- Exercise directions -
From the listing below, copy only the lines running from the line that contains "has height=580, width=1024." to the line that contains "Click the empty Full legend swatch", both included.

- Available records -
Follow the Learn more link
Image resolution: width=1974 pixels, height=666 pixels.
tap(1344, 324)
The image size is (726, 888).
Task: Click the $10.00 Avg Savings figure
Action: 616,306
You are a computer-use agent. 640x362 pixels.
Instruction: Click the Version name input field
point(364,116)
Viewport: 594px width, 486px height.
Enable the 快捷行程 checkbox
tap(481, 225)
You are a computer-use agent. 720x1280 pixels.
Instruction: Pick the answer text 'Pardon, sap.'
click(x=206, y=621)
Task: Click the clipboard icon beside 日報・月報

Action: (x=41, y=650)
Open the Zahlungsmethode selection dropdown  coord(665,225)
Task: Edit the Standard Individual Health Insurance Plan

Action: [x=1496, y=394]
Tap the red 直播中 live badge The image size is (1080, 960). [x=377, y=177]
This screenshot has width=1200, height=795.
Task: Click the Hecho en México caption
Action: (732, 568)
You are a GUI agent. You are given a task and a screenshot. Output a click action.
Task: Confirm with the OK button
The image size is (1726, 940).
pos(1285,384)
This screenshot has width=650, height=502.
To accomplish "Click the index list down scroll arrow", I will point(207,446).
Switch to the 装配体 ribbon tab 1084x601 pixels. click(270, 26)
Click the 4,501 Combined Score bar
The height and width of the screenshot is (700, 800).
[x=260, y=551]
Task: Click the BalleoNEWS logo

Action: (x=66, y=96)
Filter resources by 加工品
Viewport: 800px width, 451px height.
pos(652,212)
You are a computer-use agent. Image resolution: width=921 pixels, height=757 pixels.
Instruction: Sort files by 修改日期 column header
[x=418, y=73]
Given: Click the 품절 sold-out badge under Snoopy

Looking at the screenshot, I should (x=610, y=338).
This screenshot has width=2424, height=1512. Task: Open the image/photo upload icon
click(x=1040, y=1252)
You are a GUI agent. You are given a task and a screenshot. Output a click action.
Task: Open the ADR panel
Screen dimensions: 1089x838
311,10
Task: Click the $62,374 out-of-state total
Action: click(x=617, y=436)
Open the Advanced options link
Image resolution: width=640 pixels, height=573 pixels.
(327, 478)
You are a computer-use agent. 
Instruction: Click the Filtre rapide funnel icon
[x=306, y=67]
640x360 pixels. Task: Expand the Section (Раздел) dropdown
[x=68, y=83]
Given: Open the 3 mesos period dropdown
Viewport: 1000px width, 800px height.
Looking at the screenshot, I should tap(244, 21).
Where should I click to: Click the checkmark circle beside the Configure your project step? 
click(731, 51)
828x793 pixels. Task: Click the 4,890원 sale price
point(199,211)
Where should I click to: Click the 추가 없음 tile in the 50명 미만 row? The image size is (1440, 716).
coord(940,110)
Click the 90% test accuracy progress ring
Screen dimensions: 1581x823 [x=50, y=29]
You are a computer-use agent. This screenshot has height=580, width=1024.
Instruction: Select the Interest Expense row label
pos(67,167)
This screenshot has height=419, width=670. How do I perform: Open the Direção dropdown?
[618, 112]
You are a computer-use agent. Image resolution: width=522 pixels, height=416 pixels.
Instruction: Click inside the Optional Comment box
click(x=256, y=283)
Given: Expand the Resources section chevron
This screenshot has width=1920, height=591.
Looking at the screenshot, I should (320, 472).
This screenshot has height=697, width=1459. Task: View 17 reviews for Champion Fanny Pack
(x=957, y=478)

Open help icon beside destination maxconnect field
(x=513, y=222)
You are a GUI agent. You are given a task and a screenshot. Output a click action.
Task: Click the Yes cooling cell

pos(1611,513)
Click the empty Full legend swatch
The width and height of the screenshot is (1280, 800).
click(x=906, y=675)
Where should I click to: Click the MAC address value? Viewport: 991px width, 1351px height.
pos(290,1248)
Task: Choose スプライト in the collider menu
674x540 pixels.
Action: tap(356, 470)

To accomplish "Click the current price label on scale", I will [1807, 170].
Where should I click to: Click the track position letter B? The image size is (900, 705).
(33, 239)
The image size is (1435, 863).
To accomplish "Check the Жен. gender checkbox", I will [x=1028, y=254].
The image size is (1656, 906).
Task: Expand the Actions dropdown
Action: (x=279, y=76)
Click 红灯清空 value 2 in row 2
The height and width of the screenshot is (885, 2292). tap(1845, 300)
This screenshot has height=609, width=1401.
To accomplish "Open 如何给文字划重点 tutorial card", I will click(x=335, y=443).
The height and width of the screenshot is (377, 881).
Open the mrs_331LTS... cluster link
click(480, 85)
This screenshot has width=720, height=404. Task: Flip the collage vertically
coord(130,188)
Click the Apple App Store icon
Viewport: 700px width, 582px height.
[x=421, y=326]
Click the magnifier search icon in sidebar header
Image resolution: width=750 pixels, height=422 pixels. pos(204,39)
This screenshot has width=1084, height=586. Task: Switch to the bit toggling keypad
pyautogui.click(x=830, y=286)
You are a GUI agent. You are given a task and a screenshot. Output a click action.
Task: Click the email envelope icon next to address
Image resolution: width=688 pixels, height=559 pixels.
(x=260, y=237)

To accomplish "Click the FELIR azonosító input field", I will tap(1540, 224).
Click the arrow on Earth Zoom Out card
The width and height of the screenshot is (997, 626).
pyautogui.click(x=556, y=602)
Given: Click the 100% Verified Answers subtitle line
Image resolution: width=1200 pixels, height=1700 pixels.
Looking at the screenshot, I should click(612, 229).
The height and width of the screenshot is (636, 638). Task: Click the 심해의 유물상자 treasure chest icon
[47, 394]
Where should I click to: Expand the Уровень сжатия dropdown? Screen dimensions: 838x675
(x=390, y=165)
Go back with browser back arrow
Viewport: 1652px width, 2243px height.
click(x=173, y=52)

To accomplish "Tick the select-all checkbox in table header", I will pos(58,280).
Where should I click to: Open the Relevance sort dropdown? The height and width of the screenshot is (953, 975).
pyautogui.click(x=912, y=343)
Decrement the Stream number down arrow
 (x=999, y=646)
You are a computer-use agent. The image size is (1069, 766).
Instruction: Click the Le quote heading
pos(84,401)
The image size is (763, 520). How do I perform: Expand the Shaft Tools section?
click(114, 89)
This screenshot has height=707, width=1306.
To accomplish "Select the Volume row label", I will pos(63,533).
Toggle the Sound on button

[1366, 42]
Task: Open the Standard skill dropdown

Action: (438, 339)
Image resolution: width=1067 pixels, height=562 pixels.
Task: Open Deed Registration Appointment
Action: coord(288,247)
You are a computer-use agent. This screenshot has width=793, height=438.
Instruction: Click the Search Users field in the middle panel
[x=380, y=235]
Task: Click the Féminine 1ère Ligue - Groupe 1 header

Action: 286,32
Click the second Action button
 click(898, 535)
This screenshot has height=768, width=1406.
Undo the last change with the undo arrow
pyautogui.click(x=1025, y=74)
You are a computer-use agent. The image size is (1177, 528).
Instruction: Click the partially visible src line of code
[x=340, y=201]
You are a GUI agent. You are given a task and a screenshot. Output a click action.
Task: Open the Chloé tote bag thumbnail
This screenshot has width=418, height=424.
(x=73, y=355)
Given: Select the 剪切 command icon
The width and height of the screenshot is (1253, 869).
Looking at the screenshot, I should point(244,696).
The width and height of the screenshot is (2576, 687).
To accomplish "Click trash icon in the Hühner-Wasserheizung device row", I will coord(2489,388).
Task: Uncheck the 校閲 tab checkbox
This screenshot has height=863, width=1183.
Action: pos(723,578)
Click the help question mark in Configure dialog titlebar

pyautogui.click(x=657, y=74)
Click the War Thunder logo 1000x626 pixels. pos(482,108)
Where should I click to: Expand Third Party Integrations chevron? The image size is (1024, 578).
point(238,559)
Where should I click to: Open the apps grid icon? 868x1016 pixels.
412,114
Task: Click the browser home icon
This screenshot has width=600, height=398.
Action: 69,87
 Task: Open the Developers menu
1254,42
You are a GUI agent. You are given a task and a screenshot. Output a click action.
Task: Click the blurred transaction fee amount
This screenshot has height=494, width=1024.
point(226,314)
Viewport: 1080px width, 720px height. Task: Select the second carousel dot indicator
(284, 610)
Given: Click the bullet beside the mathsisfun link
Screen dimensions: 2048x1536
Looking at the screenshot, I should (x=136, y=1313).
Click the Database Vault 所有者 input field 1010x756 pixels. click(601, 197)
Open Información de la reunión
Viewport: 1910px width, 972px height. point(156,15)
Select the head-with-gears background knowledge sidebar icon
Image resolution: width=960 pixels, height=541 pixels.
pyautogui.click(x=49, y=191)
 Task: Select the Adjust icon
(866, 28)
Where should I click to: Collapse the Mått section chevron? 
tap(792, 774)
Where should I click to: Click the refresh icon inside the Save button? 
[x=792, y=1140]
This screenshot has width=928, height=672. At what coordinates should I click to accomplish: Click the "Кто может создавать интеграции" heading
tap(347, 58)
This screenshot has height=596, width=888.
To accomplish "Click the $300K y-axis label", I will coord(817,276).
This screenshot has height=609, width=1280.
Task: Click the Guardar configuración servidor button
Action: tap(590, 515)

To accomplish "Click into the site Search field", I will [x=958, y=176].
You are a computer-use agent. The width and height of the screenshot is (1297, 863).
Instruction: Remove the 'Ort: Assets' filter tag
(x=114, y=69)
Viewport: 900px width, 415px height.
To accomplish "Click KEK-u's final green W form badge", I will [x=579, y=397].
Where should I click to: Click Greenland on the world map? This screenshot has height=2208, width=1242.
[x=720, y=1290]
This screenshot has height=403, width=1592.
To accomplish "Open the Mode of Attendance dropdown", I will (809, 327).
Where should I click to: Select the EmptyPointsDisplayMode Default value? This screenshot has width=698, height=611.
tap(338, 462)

- Answer area -
You are a computer-use agent. This screenshot has height=580, width=1024.
Instruction: Select the Interest Expense row label
pos(67,167)
This screenshot has height=419, width=670. How do I perform: Open the Direção dropdown?
[618, 112]
You are a computer-use agent. Image resolution: width=522 pixels, height=416 pixels.
Instruction: Click inside the Optional Comment box
click(x=256, y=283)
Given: Expand the Resources section chevron
This screenshot has width=1920, height=591.
Looking at the screenshot, I should (320, 472).
This screenshot has height=697, width=1459. Task: View 17 reviews for Champion Fanny Pack
(x=957, y=478)

Open help icon beside destination maxconnect field
(x=513, y=222)
You are a GUI agent. You are given a task and a screenshot. Output a click action.
Task: Click the Yes cooling cell

pos(1611,513)
Click the empty Full legend swatch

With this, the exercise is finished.